Task details.
All of the data must be output without alteration.

==== The records ====

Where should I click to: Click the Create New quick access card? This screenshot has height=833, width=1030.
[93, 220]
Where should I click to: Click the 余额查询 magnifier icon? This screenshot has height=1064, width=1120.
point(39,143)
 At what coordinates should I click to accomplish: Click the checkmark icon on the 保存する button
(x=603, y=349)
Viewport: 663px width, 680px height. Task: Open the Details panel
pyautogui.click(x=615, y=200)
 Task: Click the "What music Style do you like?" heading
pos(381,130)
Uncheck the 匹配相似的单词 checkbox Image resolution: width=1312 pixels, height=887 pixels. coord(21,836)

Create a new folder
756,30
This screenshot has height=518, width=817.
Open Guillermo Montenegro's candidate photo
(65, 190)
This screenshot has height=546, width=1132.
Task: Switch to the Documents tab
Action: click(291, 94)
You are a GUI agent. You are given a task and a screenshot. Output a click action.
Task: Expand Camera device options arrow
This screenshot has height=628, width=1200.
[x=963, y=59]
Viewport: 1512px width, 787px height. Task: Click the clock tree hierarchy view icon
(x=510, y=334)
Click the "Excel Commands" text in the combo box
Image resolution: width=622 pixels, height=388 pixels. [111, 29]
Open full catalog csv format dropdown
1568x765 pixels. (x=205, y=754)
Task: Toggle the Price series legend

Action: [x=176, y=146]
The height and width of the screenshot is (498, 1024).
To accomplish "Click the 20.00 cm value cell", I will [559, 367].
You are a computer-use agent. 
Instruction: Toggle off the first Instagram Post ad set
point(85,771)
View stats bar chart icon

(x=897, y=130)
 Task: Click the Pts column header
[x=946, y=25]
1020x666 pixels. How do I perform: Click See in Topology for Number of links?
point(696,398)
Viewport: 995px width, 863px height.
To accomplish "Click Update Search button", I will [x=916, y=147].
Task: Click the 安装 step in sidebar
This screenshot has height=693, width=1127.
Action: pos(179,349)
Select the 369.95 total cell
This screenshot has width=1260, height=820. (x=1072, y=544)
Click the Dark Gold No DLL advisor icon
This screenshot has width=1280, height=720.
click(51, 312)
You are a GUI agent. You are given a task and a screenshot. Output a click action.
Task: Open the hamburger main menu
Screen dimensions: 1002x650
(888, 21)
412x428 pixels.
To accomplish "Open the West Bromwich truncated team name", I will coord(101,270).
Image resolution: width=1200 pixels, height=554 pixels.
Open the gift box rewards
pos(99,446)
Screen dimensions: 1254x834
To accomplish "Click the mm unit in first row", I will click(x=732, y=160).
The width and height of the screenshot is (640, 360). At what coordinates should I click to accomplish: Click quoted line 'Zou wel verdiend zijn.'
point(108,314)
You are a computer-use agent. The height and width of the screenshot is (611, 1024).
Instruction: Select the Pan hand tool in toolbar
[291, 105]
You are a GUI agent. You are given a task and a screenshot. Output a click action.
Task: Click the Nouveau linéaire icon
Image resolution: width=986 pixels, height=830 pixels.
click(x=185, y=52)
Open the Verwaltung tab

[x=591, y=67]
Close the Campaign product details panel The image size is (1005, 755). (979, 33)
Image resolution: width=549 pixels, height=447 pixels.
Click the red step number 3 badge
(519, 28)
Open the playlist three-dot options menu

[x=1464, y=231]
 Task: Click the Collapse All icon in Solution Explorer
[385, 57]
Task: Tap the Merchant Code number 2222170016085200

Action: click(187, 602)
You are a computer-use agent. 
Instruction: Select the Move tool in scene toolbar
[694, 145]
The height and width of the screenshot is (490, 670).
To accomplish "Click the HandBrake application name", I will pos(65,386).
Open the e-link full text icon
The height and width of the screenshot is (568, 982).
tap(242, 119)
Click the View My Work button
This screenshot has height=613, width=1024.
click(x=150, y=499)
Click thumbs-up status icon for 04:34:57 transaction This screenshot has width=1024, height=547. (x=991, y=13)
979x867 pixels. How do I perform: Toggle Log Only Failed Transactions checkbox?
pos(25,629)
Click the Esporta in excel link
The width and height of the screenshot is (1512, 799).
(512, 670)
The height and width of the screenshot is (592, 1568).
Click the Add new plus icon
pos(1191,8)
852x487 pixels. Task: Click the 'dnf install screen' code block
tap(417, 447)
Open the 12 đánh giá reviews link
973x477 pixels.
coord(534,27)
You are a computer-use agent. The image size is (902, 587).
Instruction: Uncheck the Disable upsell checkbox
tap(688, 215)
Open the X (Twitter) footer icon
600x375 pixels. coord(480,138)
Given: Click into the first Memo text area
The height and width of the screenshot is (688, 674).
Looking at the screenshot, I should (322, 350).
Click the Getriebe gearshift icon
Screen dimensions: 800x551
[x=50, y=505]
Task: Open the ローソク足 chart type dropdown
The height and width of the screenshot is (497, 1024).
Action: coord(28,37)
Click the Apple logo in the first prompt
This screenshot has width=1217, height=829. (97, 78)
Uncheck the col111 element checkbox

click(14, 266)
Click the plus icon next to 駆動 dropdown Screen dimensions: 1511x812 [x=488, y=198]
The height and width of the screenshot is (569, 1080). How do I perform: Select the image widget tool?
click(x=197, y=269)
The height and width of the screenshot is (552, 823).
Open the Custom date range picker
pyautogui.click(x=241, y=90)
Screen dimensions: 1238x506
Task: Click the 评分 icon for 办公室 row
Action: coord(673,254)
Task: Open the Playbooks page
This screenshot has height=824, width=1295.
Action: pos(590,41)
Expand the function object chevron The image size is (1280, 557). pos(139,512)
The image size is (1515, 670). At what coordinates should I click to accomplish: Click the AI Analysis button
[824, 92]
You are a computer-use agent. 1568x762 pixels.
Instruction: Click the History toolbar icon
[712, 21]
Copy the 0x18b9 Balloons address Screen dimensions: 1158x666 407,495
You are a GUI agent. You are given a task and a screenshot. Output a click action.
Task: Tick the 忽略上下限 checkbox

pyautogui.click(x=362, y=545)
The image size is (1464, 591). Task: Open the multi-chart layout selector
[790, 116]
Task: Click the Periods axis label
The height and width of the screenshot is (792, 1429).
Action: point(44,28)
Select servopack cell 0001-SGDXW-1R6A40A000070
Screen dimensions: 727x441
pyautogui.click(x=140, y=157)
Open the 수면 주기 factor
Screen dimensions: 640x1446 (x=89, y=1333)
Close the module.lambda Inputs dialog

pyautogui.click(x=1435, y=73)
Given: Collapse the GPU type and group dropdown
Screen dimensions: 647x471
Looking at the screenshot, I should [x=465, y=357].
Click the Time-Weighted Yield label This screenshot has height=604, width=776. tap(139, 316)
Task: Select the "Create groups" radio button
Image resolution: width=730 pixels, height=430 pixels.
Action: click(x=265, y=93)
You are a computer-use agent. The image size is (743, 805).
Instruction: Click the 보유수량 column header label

====

The answer.
Where should I click to: Click the Create New quick access card? This screenshot has height=833, width=1030.
[93, 220]
Where should I click to: Click the 余额查询 magnifier icon? This screenshot has height=1064, width=1120.
point(39,143)
 At what coordinates should I click to accomplish: Click the checkmark icon on the 保存する button
(x=603, y=349)
Viewport: 663px width, 680px height. Task: Open the Details panel
pyautogui.click(x=615, y=200)
 Task: Click the "What music Style do you like?" heading
pos(381,130)
Uncheck the 匹配相似的单词 checkbox Image resolution: width=1312 pixels, height=887 pixels. coord(21,836)

Create a new folder
756,30
This screenshot has height=518, width=817.
Open Guillermo Montenegro's candidate photo
(65, 190)
This screenshot has height=546, width=1132.
Task: Switch to the Documents tab
Action: click(291, 94)
You are a GUI agent. You are given a task and a screenshot. Output a click action.
Task: Expand Camera device options arrow
This screenshot has height=628, width=1200.
[x=963, y=59]
Viewport: 1512px width, 787px height. Task: Click the clock tree hierarchy view icon
(x=510, y=334)
Click the "Excel Commands" text in the combo box
Image resolution: width=622 pixels, height=388 pixels. [111, 29]
Open full catalog csv format dropdown
1568x765 pixels. (x=205, y=754)
Task: Toggle the Price series legend

Action: [x=176, y=146]
The height and width of the screenshot is (498, 1024).
To accomplish "Click the 20.00 cm value cell", I will [559, 367].
You are a computer-use agent. 
Instruction: Toggle off the first Instagram Post ad set
point(85,771)
View stats bar chart icon

(x=897, y=130)
 Task: Click the Pts column header
[x=946, y=25]
1020x666 pixels. How do I perform: Click See in Topology for Number of links?
point(696,398)
Viewport: 995px width, 863px height.
To accomplish "Click Update Search button", I will [x=916, y=147].
Task: Click the 安装 step in sidebar
This screenshot has height=693, width=1127.
Action: pos(179,349)
Select the 369.95 total cell
This screenshot has width=1260, height=820. (x=1072, y=544)
Click the Dark Gold No DLL advisor icon
This screenshot has width=1280, height=720.
click(51, 312)
You are a GUI agent. You are given a task and a screenshot. Output a click action.
Task: Open the hamburger main menu
Screen dimensions: 1002x650
(888, 21)
412x428 pixels.
To accomplish "Open the West Bromwich truncated team name", I will coord(101,270).
Image resolution: width=1200 pixels, height=554 pixels.
Open the gift box rewards
pos(99,446)
Screen dimensions: 1254x834
To accomplish "Click the mm unit in first row", I will click(x=732, y=160).
The width and height of the screenshot is (640, 360). At what coordinates should I click to accomplish: Click quoted line 'Zou wel verdiend zijn.'
point(108,314)
You are a computer-use agent. The height and width of the screenshot is (611, 1024).
Instruction: Select the Pan hand tool in toolbar
[291, 105]
You are a GUI agent. You are given a task and a screenshot. Output a click action.
Task: Click the Nouveau linéaire icon
Image resolution: width=986 pixels, height=830 pixels.
click(x=185, y=52)
Open the Verwaltung tab

[x=591, y=67]
Close the Campaign product details panel The image size is (1005, 755). (979, 33)
Image resolution: width=549 pixels, height=447 pixels.
Click the red step number 3 badge
(519, 28)
Open the playlist three-dot options menu

[x=1464, y=231]
 Task: Click the Collapse All icon in Solution Explorer
[385, 57]
Task: Tap the Merchant Code number 2222170016085200

Action: click(187, 602)
You are a computer-use agent. 
Instruction: Select the Move tool in scene toolbar
[694, 145]
The height and width of the screenshot is (490, 670).
To accomplish "Click the HandBrake application name", I will pos(65,386).
Open the e-link full text icon
The height and width of the screenshot is (568, 982).
tap(242, 119)
Click the View My Work button
This screenshot has height=613, width=1024.
click(x=150, y=499)
Click thumbs-up status icon for 04:34:57 transaction This screenshot has width=1024, height=547. (x=991, y=13)
979x867 pixels. How do I perform: Toggle Log Only Failed Transactions checkbox?
pos(25,629)
Click the Esporta in excel link
The width and height of the screenshot is (1512, 799).
(512, 670)
The height and width of the screenshot is (592, 1568).
Click the Add new plus icon
pos(1191,8)
852x487 pixels. Task: Click the 'dnf install screen' code block
tap(417, 447)
Open the 12 đánh giá reviews link
973x477 pixels.
coord(534,27)
You are a computer-use agent. The image size is (902, 587).
Instruction: Uncheck the Disable upsell checkbox
tap(688, 215)
Open the X (Twitter) footer icon
600x375 pixels. coord(480,138)
Given: Click into the first Memo text area
The height and width of the screenshot is (688, 674).
Looking at the screenshot, I should (322, 350).
Click the Getriebe gearshift icon
Screen dimensions: 800x551
[x=50, y=505]
Task: Open the ローソク足 chart type dropdown
The height and width of the screenshot is (497, 1024).
Action: coord(28,37)
Click the Apple logo in the first prompt
This screenshot has width=1217, height=829. (97, 78)
Uncheck the col111 element checkbox

click(14, 266)
Click the plus icon next to 駆動 dropdown Screen dimensions: 1511x812 [x=488, y=198]
The height and width of the screenshot is (569, 1080). How do I perform: Select the image widget tool?
click(x=197, y=269)
The height and width of the screenshot is (552, 823).
Open the Custom date range picker
pyautogui.click(x=241, y=90)
Screen dimensions: 1238x506
Task: Click the 评分 icon for 办公室 row
Action: coord(673,254)
Task: Open the Playbooks page
This screenshot has height=824, width=1295.
Action: pos(590,41)
Expand the function object chevron The image size is (1280, 557). pos(139,512)
The image size is (1515, 670). At what coordinates should I click to accomplish: Click the AI Analysis button
[824, 92]
You are a computer-use agent. 1568x762 pixels.
Instruction: Click the History toolbar icon
[712, 21]
Copy the 0x18b9 Balloons address Screen dimensions: 1158x666 407,495
You are a GUI agent. You are given a task and a screenshot. Output a click action.
Task: Tick the 忽略上下限 checkbox

pyautogui.click(x=362, y=545)
The image size is (1464, 591). Task: Open the multi-chart layout selector
[790, 116]
Task: Click the Periods axis label
The height and width of the screenshot is (792, 1429).
Action: point(44,28)
Select servopack cell 0001-SGDXW-1R6A40A000070
Screen dimensions: 727x441
pyautogui.click(x=140, y=157)
Open the 수면 주기 factor
Screen dimensions: 640x1446 (x=89, y=1333)
Close the module.lambda Inputs dialog

pyautogui.click(x=1435, y=73)
Given: Collapse the GPU type and group dropdown
Screen dimensions: 647x471
Looking at the screenshot, I should [x=465, y=357].
Click the Time-Weighted Yield label This screenshot has height=604, width=776. tap(139, 316)
Task: Select the "Create groups" radio button
Image resolution: width=730 pixels, height=430 pixels.
Action: click(x=265, y=93)
You are a computer-use agent. The image size is (743, 805).
Instruction: Click the 보유수량 column header label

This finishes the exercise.